:: TASK INPUT

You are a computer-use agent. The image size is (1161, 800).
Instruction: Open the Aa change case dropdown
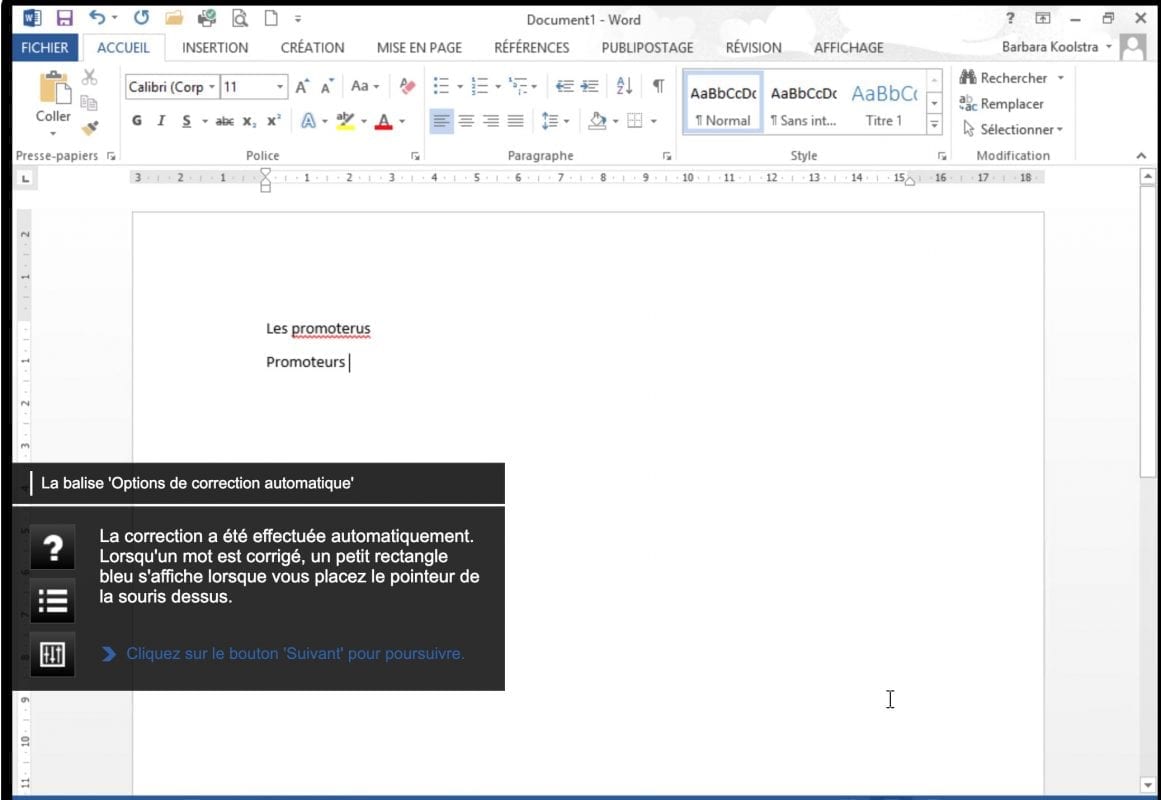pos(364,86)
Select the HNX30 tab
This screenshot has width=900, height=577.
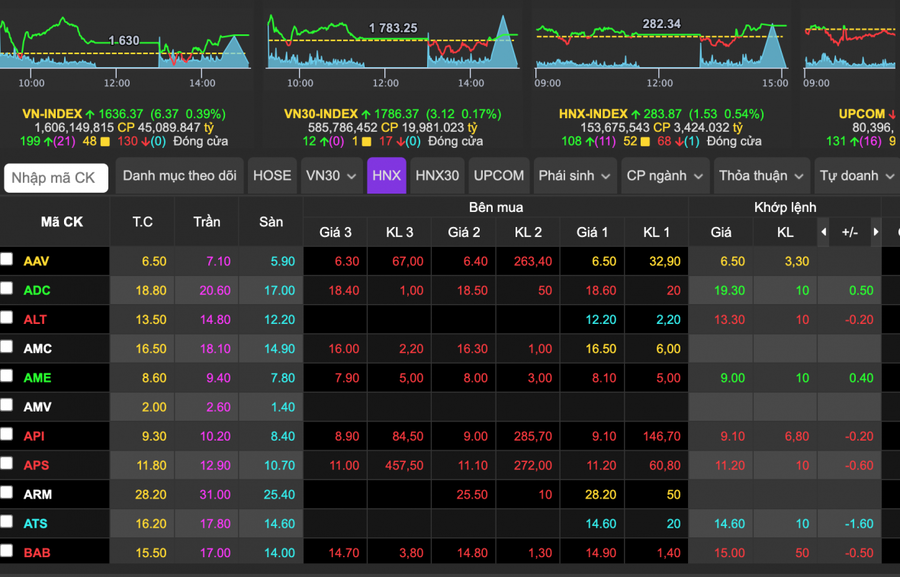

::::

• **EXERCISE BRIEF**
Present every line of text in the rows above as a numbered list, omitting blank lines. Leave the pictures out of the answer.

• **ANSWER IN FULL**
1. You are a computer-use agent. The image size is (1161, 800).
2. Instruction: Open the Aa change case dropdown
3. pos(364,86)
4. Select the HNX30 tab
5. This screenshot has width=900, height=577.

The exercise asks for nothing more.